Return, without alteration, the stretch of entries from the line containing "Given: Select the Recents tab" through the line containing "tap(498, 221)", including both of those lines.

> **DATA LISTING**:
——————————
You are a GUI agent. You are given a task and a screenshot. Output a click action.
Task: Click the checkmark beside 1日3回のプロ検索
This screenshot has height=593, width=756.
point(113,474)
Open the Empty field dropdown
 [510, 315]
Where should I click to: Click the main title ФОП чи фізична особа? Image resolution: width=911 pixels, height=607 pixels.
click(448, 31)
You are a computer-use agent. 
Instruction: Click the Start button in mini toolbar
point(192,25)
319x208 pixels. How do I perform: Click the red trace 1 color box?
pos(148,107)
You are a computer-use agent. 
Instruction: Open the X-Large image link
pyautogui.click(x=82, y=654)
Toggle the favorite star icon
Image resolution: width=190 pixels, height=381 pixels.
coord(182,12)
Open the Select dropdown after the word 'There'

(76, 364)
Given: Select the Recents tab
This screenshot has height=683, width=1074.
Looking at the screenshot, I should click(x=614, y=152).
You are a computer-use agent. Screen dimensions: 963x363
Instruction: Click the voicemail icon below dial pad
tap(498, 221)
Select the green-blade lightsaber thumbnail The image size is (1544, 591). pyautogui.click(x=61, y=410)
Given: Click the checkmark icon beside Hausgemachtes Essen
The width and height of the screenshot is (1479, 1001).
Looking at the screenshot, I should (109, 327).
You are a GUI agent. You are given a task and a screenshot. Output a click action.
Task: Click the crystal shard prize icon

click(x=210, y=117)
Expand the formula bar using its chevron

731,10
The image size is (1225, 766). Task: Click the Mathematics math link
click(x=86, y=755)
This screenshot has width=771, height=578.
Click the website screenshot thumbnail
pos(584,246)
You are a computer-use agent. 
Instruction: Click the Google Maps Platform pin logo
——————————
> **OUTPUT FOR THIS EXERCISE**:
Given: Select the Recents tab
This screenshot has height=683, width=1074.
Looking at the screenshot, I should click(x=614, y=152).
You are a computer-use agent. Screen dimensions: 963x363
Instruction: Click the voicemail icon below dial pad
tap(498, 221)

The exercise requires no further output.